Nel bel mezzo del Festival, il buon George Ezra ha tirato fuori un pezzo orecchiabile e mooolto radiofonico, sia detto in senso buono. Una canzone perfetta per spezzare l'egemonia sanremese, almeno per 4 minuti.



#3 Fontaines D.C. "I Love You"

La nuova canzone dei Fontaines D.C. si chiama "I Love You" e parla dell'amore conflittuale nei confronti della loro Irlanda. In pratica, è la loro rilettura locale del motto berlusconiano "l'Italia è il paese che amo". Sì, cioè, più o meno.

 


#2 Florence + the Machine "King"

Non ci sono canzoni più divine,
di quelle di Florence + the Machine

 


#1 La Rappresentante di Lista "Ciao ciao"

Una canzone che suona bene ovunque: a un party, così come durante una fine del mondo, così come a un party durante la fine del mondo. Ciaone proprio.

 



Album da ascoltare

#7 Eddie Vedder "Earthling"

Com'è il nuovo disco solista del buon vecchio Darth Vedder?
Discontinuo, non del tutto a fuoco, ma ha i suoi bei momenti.
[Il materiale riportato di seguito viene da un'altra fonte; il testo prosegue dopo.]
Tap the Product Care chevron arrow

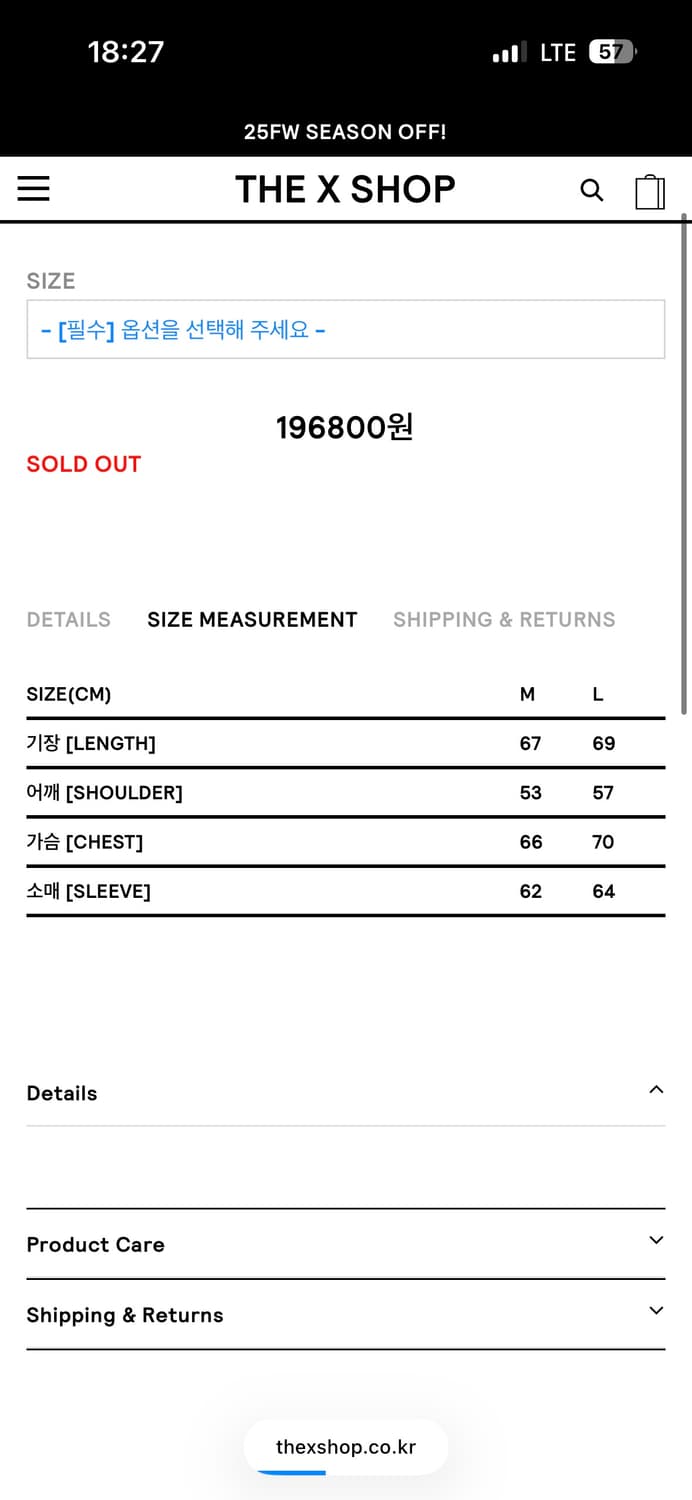656,1241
Tra pezzi perfetti per viaggiare on the road in stile Into the Wild e bombe rock che ricordano i Pearl Jam più tirati, Eddie c'è.

 


#6 Madrugada "Chimes at Midnight"

Sulla loro storia la parola fine sembrava fosse già stata scritta. Dopo la morte del loro chitarrista, i norvegesi Madrugada nel 2008 avevano annunciato il loro scioglimento. Nel 2019 hanno però deciso di riformarsi e ora è arrivato il loro primo album da 14 anni a questa parte, e suona come un incanto. Un disco di ballate rock languide, intense, ispirate ma non deprimenti, che fa un figurone soprattutto al calare delle tenebre. Bentornati.

 


#5 Korn "Requiem"

Dopo una trentina d'anni di carriera, potreste pensare che i Korn sono fuori moda. E così è. Sono lontani i tempi in cui la scena nu metal era in cima alle classifiche. Potreste pensare anche che i Korn ormai sono bolliti. E così invece non è.
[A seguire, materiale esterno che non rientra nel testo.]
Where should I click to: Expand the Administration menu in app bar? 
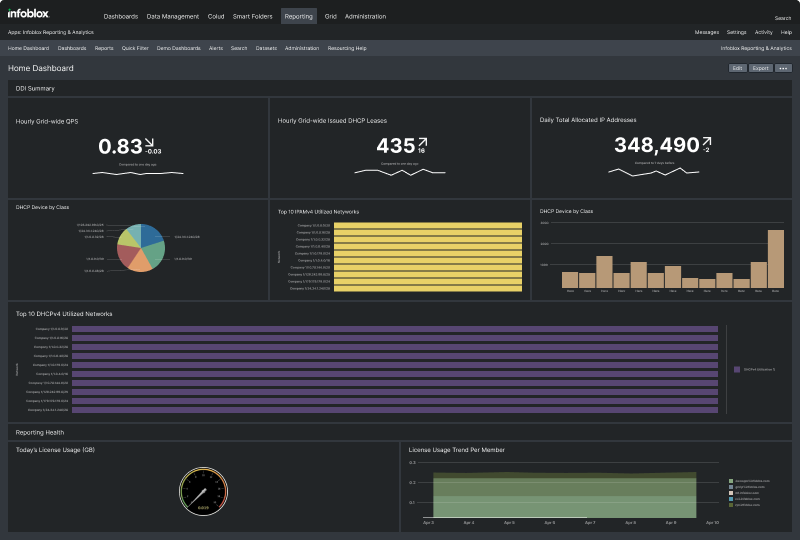click(x=301, y=48)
Sono andato ad ascoltarmi il loro nuovo album "Requiem", credendo che nomen omen fosse davvero la messa in onore della morte della loro musica, e invece è una risurrezione. I Korn suonano ispirati, con un gusto melodico a tratti quasi pop, per quanto i Korn possano essere pop, e allo stesso tempo sono sempre potentissimi ed ancora parecchio esaltanti. E poi, andate a dirlo in faccia a Jonathan Davis che sono bolliti, se avete il coraggio.
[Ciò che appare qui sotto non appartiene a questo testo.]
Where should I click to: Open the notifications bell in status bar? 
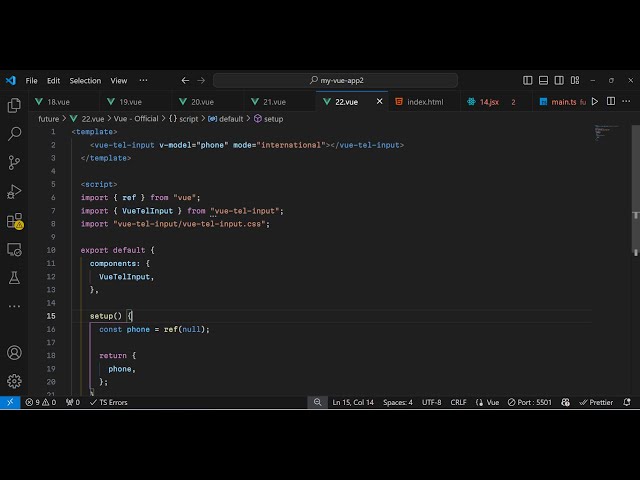coord(629,402)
#4 Avril Lavigne "Love Sux"

Se volete scrollarvi dalle spalle per una mezz'oretta il peso di tutti i problemi del globo, potete o guardarvi un nuovo episodio di LOL - Chi ride è fuori, anche se la seconda stagione mi sembra finora un po' sottotono, oppure dare un ascolto a “Love Sux”. Un album di pop-punk tirato e leggerissimo, con cui un'Avril Lavigne tornata in gran forma, dopo alcuni problemi di salute personali e alcuni dischi piuttosto deludenti, non pretende certo di cambiare il mondo. Tanto c'è già chi sta cercando di cambiarlo, in peggio. Ha invece un altro scopo, solo in apparenza più semplice e meno ambizioso: far stare bene le persone. O se non altro i suoi eterni groupie come me.

 


#3 Miles Kane "Change the Show"

Fan degli anni '60?
Ma più che altro, fan della nostalgica retromania anni '60?
Ecco l'album perfetto per voi. In attesa che ci regali nuova musica coi The Last Shadow Puppets, il duo di cui fa parte insieme ad Alex Turner degli Arctic Monkeys, Miles Kane conferma di essere un uomo che non vive nel presente. Lui vive nel passato e il suo "nuovo" disco suona come un vecchio disco appena ripescato dagli anni '60. Non inventa niente, ma si fa ascoltare che è un piacere. Il potere del Kane.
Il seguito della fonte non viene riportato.